3. Findings and discussion
3.1. Power through by association with significant others
Syrian women participants were clear that their individual empowerment was largely determined by their association to others. If a family member obtained a prestigious or influential job, all his or her family members would automatically experience empowerment because the characteristics associated with that job would be ‘transferred’ by their community to the job holder and their family members. Having a higher social status was considered to improve the ‘potential’ scope of their future personal agency and therefore empowerment. That is to say, women felt that an increase in their social status through that of others enhanced their own ‘involuntary empowerment’ because it created the preconditions for the enactment of an agentic form of future personal empowerment.
The participants added that their personal empowerment is affected by assets owned by male family members. These can confer status upon them even though they do not personally own them. Indeed, when asked about their ownership of productive assets, women crop farmers - particularly young women, were unable to distinguish the assets that they owned from those owned by male family members. They called them ‘family assets’ even though they were registered under the men's names. Their inability, or unwillingness (?) to distinguish own versus family-owned assets was not related to ignorance regarding whose name an asset was officially registered under, nor to different understandings of what ownership could entail (Galiè et al., 2015), nor to a display of modesty.

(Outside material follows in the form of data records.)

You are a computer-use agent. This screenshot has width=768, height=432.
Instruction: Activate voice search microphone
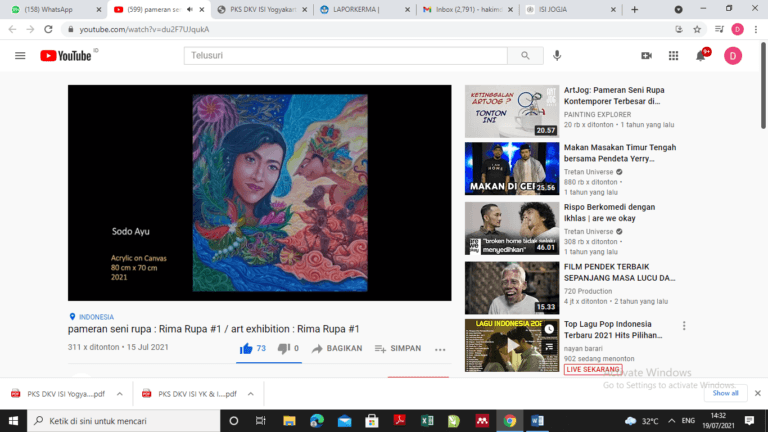pyautogui.click(x=557, y=56)
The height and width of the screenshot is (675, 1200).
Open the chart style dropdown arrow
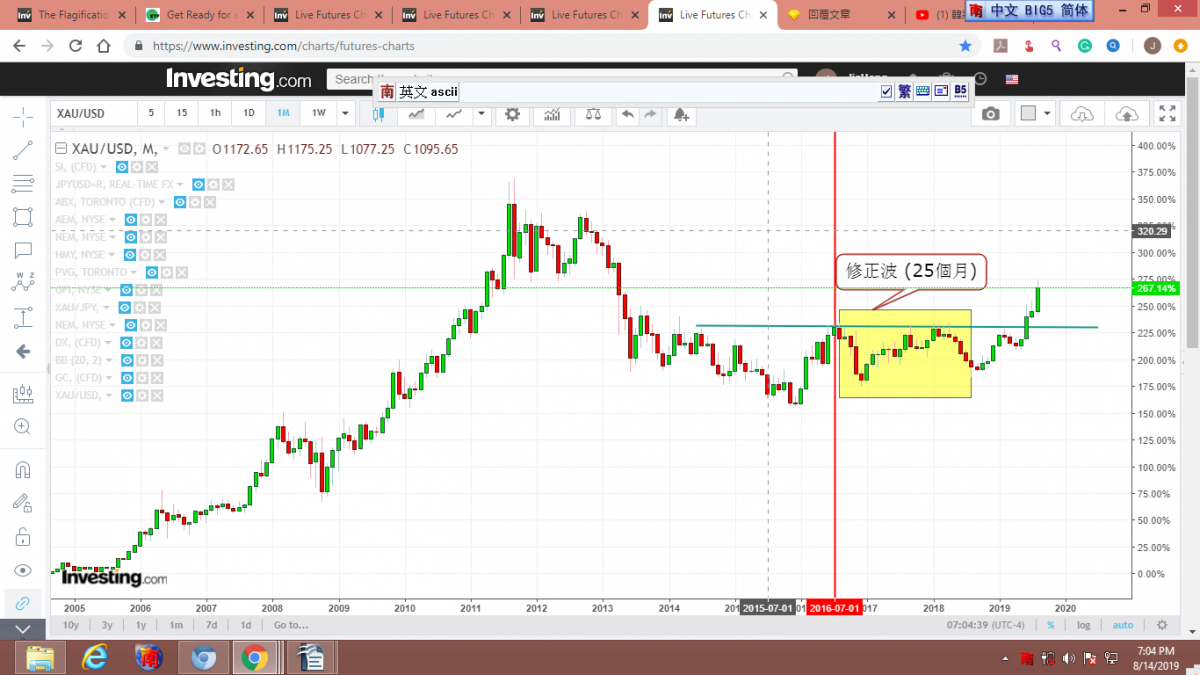tap(481, 114)
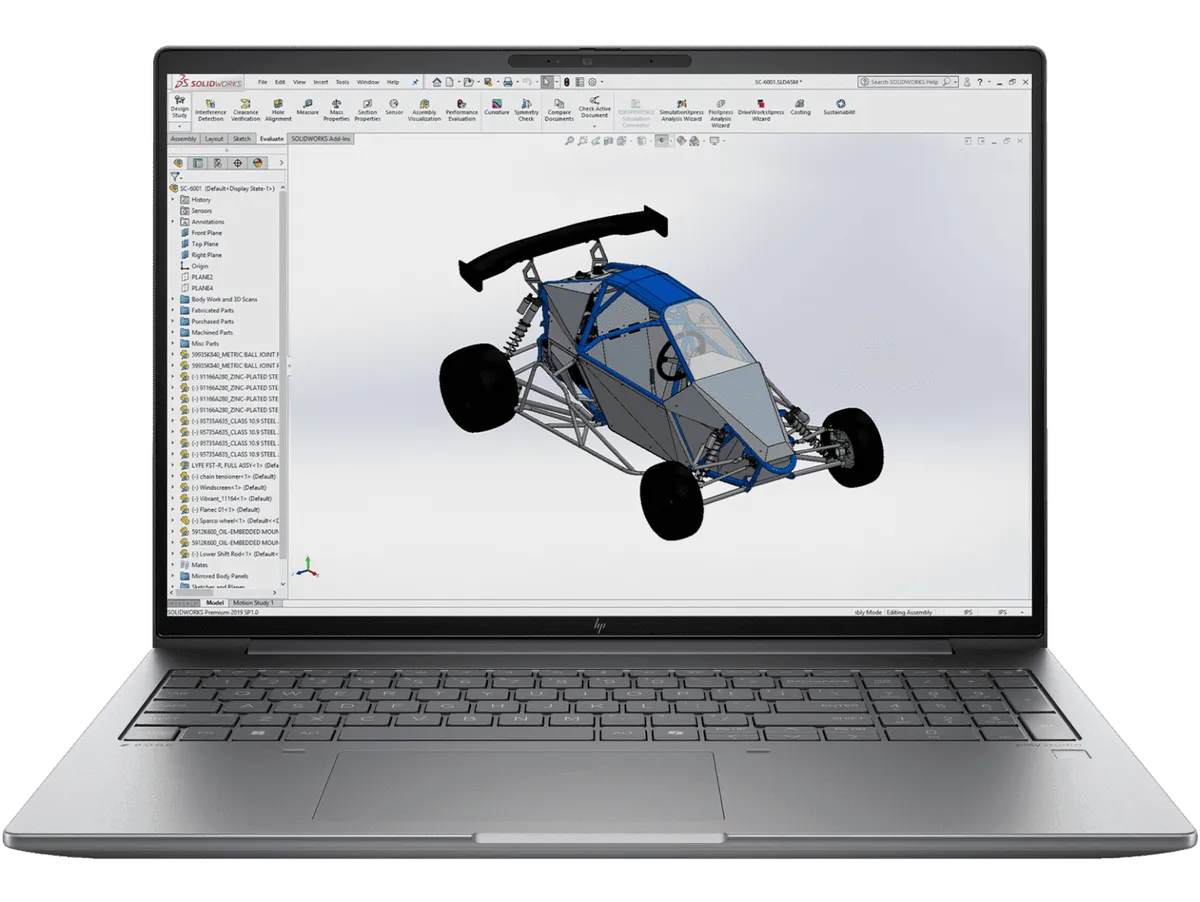Switch to the Sketch tab
1200x902 pixels.
241,139
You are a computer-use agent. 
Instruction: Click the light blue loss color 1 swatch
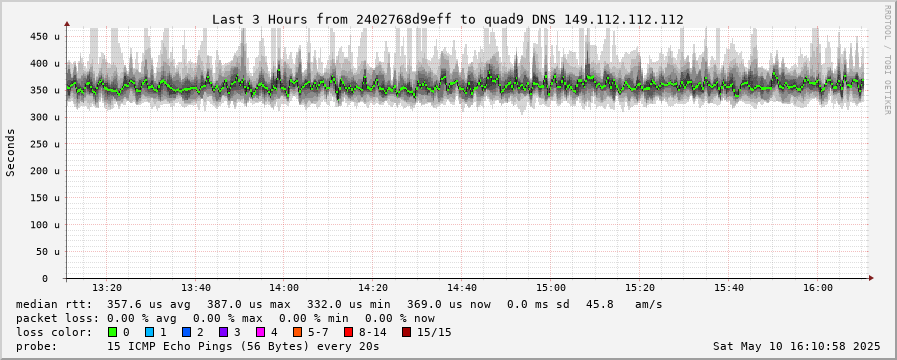coord(149,332)
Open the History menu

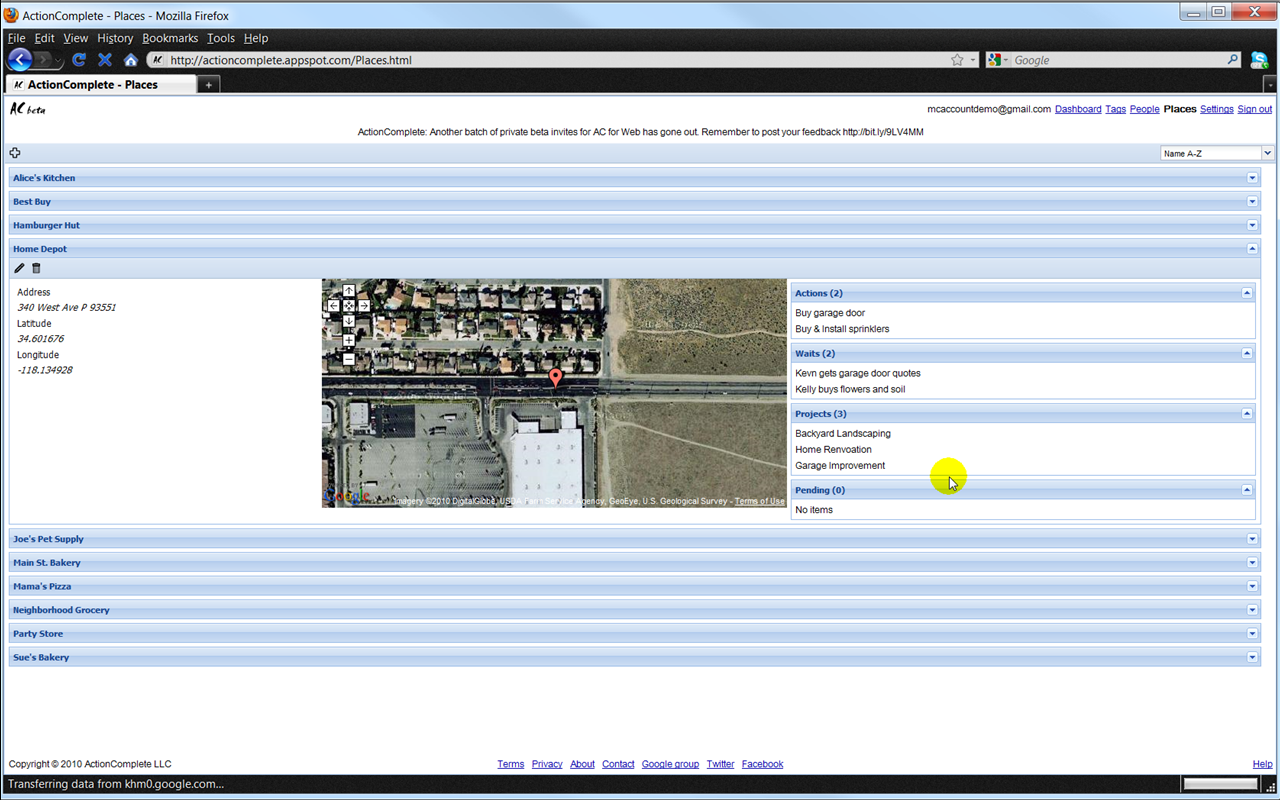click(x=115, y=38)
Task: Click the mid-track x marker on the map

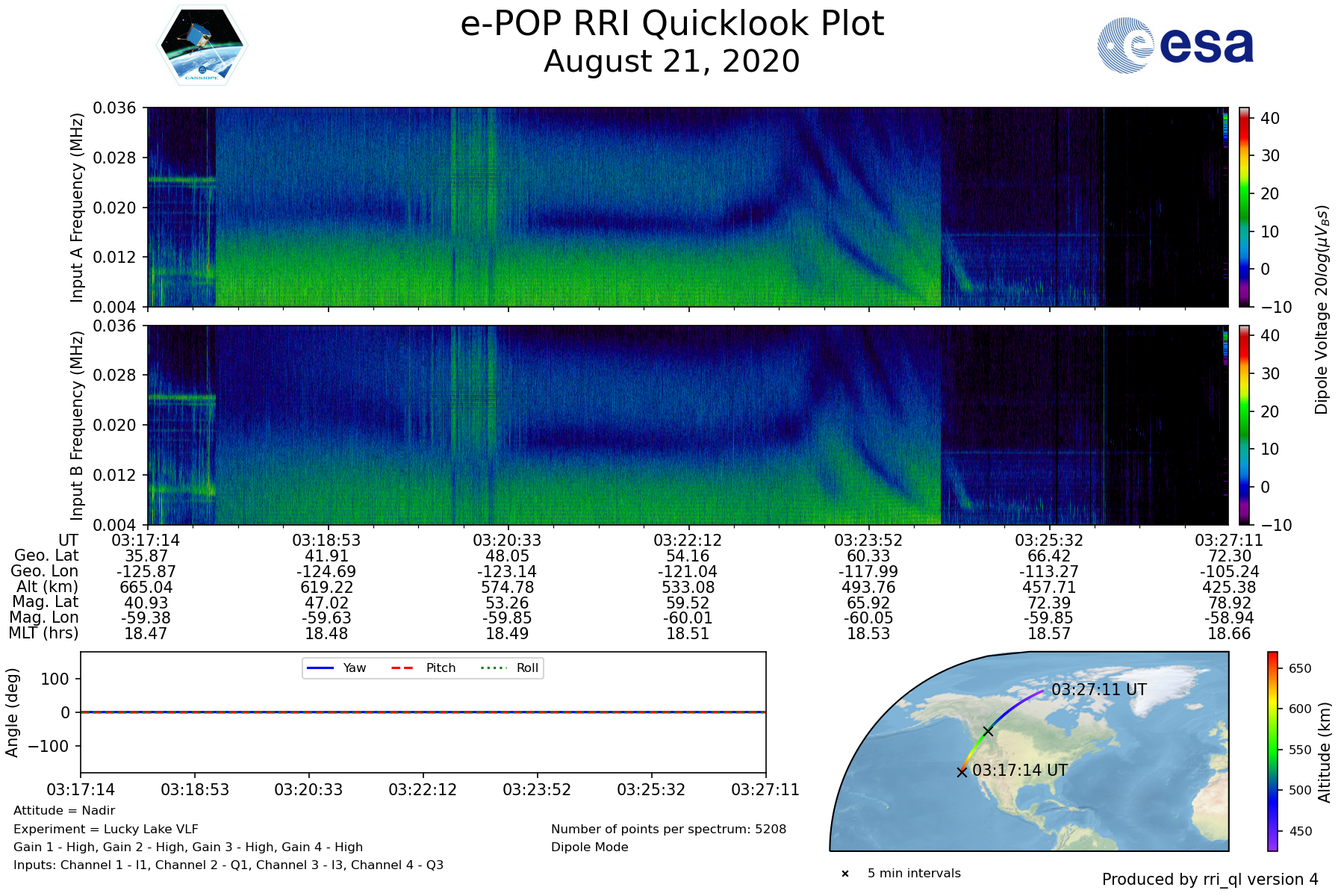Action: [x=988, y=731]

Rather, women felt that the overall wealth of the woman's family increased the perception others had of the personal wealth of the women, even though they did not actually own any assets personally, or, in the case of young women, expect to take any of these assets with them upon marriage. The women explained that being considered wealthy offered them more options to be empowered in the future by, for example, marrying into a wealthy family, or having more decision-making in the community.
The Syrian case study further indicated that the disempowerment of an individual can become collective by being ‘transferred’ to significant people associated to them. In 2010, for example, a young woman gave a presentation at an international conference in Aleppo without being chaperoned by an older family member. She translated her newly gained independence and self-confidence in a higher empowerment self-assessment quantitative score as compared to the score she gave herself prior to the conference (Galiè et al., 2017). Yet upon her return home, her wider community condemned her conduct and indeed the moral conduct of her whole family for allowing her to travel unsupervised. The young woman's disempowerment was transferred to her family with the result that community members stopped paying visits and the whole family - including male members - was ostracised.
For the Syrian participants, then, the processes of individual empowerment and disempowerment seem to lie, to a degree, beyond personal control. These findings have implications for how empowerment is conceptualized. They show that the empowerment of individual women is partly constituted through the empowerment of significant people - particularly men - associated with them. When a man in the family becomes empowered in the eyes of the community then the whole family - women and men alike - are considered empowered simply through association with that person.
3.2. Power through intrinsic personal characteristics and relating to others
Discussions with Kenyan men and women dairy farmer participants allow a different nuance to power through to emerge. They argued that an individual's empowerment is mediated through intrinsic (inborn) characteristics, with particular importance given to how these characteristics promote the ability to relate to others.
When exploring the characteristics of an ‘empowered man’ and an ‘empowered woman’, participants listed characteristics such as good health, self-confidence, skills, determination, and plenty of energy as necessary for both genders. Yet, they argued, these same characteristics have the potential to ‘interfere’ with an individual's ability to positively relate to someone of the other gender. If misapplied, they thought, these characteristics can become an active impediment to empowerment. For instance, the intrinsic characteristics of determination and self-confidence were argued to be necessary for women and for men to become empowered. However, whilst men expressing these characteristics are widely recognized to be empowered, participants were concerned that women with the same characteristics could disrespect their husband. A non-respectful wife is not acknowledged as empowered by the rest of the community.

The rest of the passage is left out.